The PDP for the effects of deposit overhang on bank loans is shown in Fig. 5b. As noted, a bank is in a deposit overhang when deposits are larger than the bank loans. To illustrate, when bank loans and deposits are equal, the DEPOVER measure is equal to zero. Figure 5b shows that bank lending is positively affected by deposit overhang. The impact of deposit overhang measure seems to increase steadily up to the point where a balance between deposits and loans in the bank balance sheet is achieved. It should also be noted that, if bank loans exceed bank deposits, the relationship between deposit overhang and bank loans reaches an equilibrium. These findings are consistent with Brinkmeyer’s (2014) findings and suggest the critical role of insured deposits in financing lending activities.

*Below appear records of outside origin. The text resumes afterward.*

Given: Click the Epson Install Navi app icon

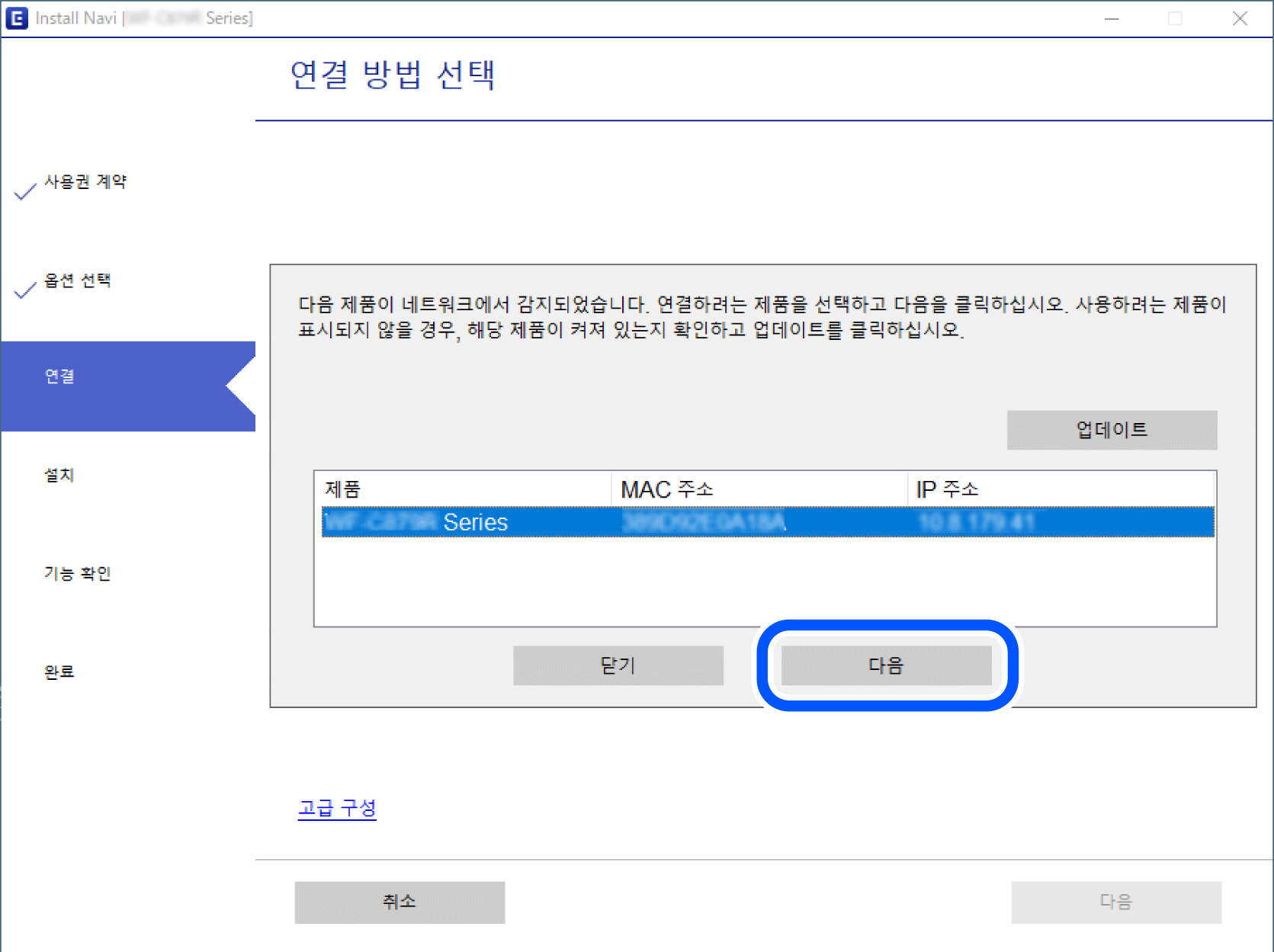Looking at the screenshot, I should pos(16,18).
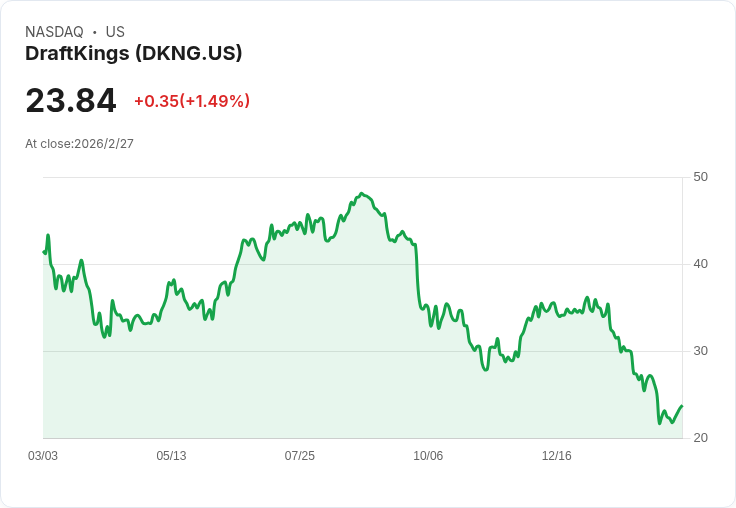The image size is (736, 508).
Task: Select the 12/16 date axis label
Action: click(x=557, y=456)
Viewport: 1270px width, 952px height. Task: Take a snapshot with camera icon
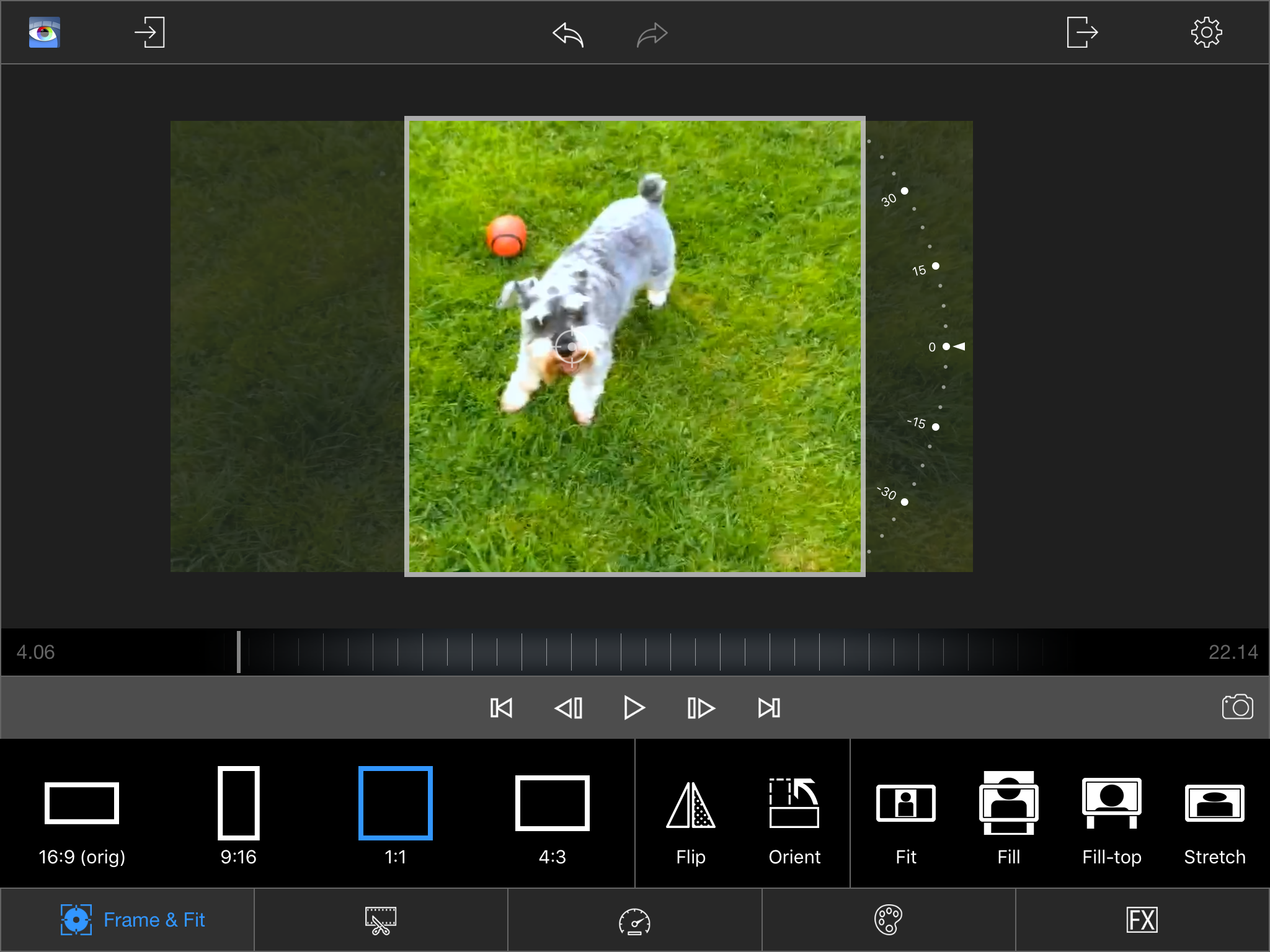(1237, 707)
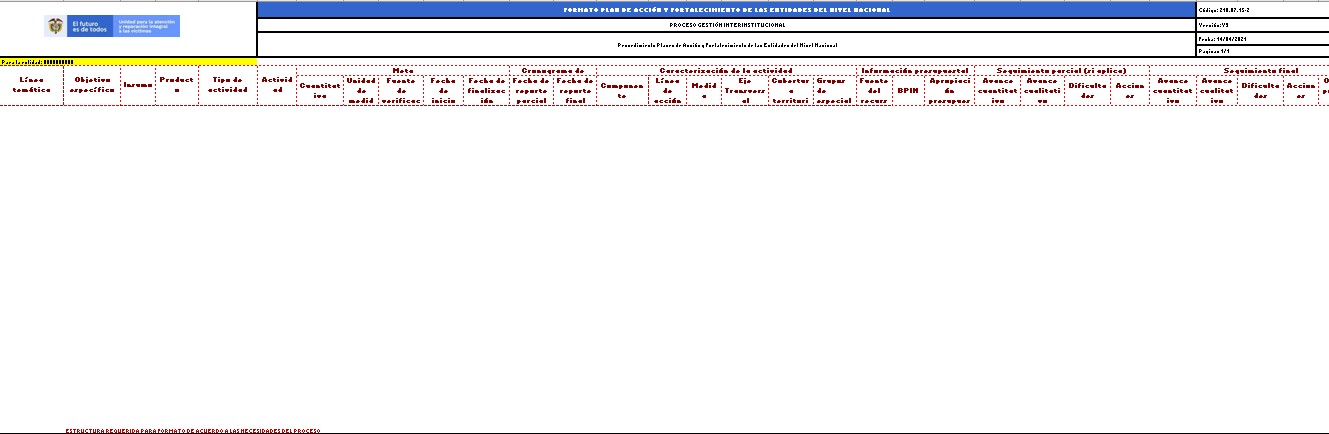Click the Seguimiento parcial group header
This screenshot has height=434, width=1329.
1060,71
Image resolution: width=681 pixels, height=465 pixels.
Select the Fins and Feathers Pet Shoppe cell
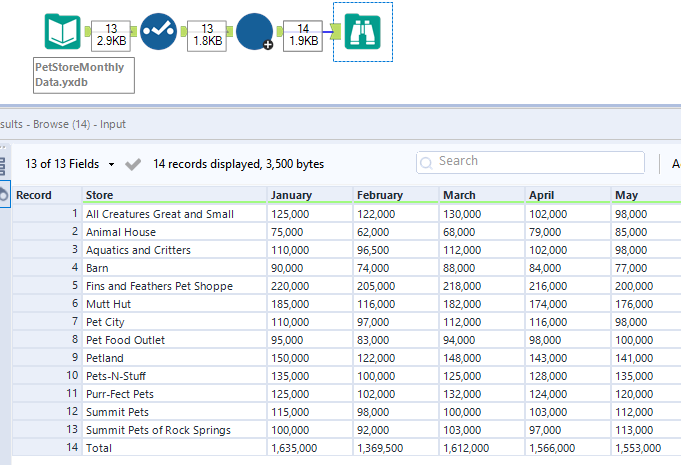coord(159,286)
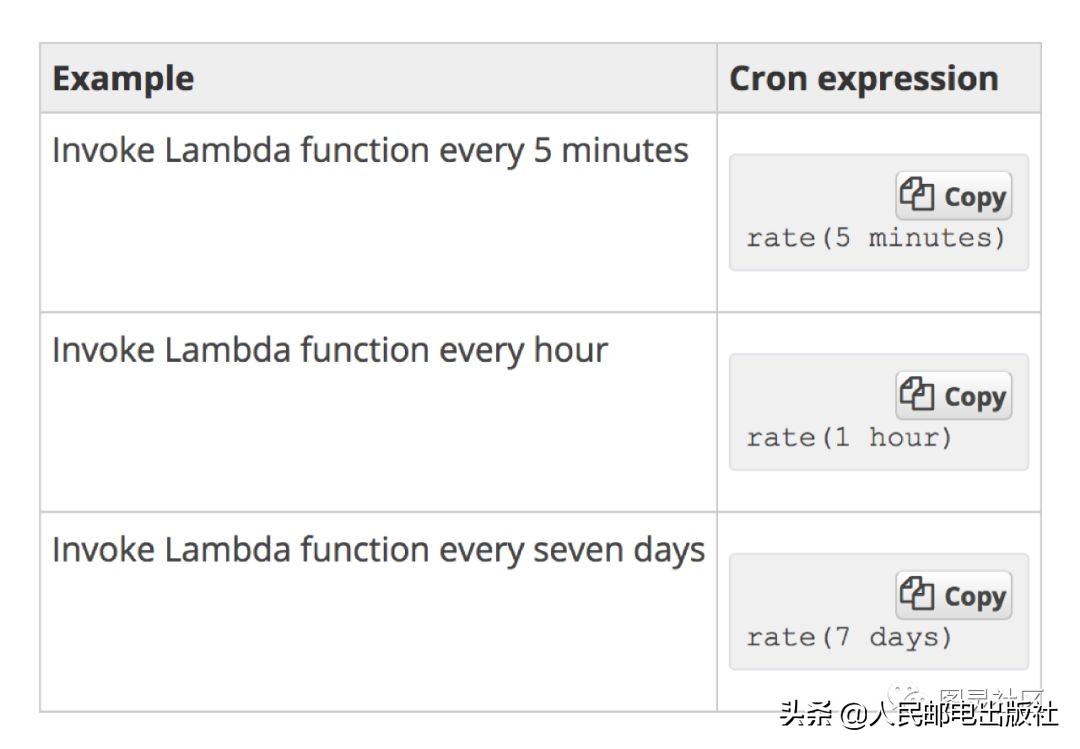
Task: Click the copy icon beside rate(1 hour)
Action: [916, 394]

Figure 5c further illustrates the relationship between the share of deposit financing and bank loans. Although the predictive salience is relatively lower than DEPOVER, similar evidence is provided about the impact of the deposit-funding ratio on outstanding bank loans.

The PDP for DFR further supports the nonlinear linkage between deposits in total assets and bank lending. It seems that the impact of DFR on bank loans reaches an equilibrium when a balance between the share of deposits and the non-deposit source of liabilities is achieved. These findings are similar to those by Bertay et al. (2012) or Rabab’ah (2015). Such studies suggest a positive, but insignificant, coefficient of deposit funding ratio.

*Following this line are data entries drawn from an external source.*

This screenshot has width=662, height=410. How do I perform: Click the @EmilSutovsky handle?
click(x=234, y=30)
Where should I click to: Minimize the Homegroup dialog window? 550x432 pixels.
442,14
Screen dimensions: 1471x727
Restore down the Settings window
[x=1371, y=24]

However, the small rise in the share of deposits causes a relatively higher increase in bank lending after the 50% threshold level. This finding suggests that the optimal share of deposit financing is approximately 60%. This specific range of the DFR somewhat supports the proposition that banks with relatively higher deposit shares, than they do other liabilities, increase their lending. In this sense, our findings are partially consistent with previous studies (Gambacorta and Marquez-Ibanez 2011; Sarath and Van Pham 2015; Malede 2014; Ivanovic 2016) arguing that deposit financing stabilizes the adverse effects of financial downturns. However, Fig. 5c indicates that the subsequent rise in the deposit shares contributes to a decrease in bank loans. Therefore, our findings suggest that reliance on deposit financing is somewhat contractionary.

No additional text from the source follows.